How to dry foods. If you have often thought about trying this very old food processing method, the information here to help get you started!

Doesn't the very word "drying foods" conjure up the picture of a family of the 1800's preserving their abundant food by drying it in the sun? What a sense of accomplishment! They possessed the skill to keep food from spoiling and consequently, have enough in storage to last through the winter months. Back then, it may have been the very act that would keep the families from being short of food and very hungry though the season.

Dehydration is successful by drying slowly and consistently from the inside out. Therefore, the moisture required to produce bacteria is reduced and the food is preserved.

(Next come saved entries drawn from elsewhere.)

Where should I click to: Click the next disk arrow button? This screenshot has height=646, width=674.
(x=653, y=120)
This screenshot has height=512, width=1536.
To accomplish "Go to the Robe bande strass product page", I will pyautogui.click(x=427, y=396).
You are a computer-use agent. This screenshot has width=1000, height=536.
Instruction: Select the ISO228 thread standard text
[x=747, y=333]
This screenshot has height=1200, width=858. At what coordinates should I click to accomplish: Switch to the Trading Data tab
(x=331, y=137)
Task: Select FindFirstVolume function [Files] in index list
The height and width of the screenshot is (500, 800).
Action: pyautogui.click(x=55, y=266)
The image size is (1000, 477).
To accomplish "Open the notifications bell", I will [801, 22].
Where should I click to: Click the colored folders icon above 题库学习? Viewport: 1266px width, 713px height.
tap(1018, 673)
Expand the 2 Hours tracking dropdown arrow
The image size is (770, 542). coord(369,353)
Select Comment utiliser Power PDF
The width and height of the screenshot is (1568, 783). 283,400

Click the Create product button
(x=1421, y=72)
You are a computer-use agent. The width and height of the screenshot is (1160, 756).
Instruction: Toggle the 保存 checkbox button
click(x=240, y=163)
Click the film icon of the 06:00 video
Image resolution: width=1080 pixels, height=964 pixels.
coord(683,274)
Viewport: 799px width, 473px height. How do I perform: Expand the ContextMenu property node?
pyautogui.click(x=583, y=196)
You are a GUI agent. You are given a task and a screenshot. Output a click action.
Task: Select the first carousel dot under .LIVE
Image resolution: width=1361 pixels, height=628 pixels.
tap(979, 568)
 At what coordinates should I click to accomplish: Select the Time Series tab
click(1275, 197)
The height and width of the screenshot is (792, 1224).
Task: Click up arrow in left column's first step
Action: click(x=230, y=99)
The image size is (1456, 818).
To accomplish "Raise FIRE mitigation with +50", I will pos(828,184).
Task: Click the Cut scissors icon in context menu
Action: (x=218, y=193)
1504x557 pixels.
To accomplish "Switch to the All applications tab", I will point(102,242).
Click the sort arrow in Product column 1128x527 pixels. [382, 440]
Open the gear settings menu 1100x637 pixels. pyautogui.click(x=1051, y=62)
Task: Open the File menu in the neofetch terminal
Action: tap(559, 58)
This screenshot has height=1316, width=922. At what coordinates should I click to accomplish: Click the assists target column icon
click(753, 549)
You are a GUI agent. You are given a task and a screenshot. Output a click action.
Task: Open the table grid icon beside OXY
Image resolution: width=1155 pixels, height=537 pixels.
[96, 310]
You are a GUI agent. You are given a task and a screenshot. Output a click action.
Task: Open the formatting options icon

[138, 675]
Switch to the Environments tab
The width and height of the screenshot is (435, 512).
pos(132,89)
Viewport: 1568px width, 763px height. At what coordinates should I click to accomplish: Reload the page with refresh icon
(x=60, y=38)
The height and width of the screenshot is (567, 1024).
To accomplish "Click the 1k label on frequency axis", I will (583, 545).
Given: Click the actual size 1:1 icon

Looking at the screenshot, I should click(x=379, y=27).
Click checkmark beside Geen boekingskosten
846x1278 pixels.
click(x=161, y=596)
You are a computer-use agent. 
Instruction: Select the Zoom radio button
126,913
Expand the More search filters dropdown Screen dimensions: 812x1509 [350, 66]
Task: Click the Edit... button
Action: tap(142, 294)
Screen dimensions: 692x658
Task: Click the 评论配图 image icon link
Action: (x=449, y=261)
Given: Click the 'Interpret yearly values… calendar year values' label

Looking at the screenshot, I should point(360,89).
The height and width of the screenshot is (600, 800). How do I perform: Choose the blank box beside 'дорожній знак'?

Preparing foods for drying should be done as soon as possible after gathering, this will insure a high caliber result. Blanch the fruit or vegetables and begin the drying process as soon as possible. Once you have started drying, continue until the process, is completed. Organisms that cause spoilage will grow, as well as mold, in food that is not throughly dried.

Sun Drying

Thin wood lattices, or stainless steel screening should be used home drying receptacles. Your choice is restricted somewhat for these trays because some aluminum reacts to the acid in the fruit. Avoid copper, vinyl, fiberglass and anything galvanized. Trays used in ovens should be up to 2 inches smaller than oven shelves this will allow the air to circulate.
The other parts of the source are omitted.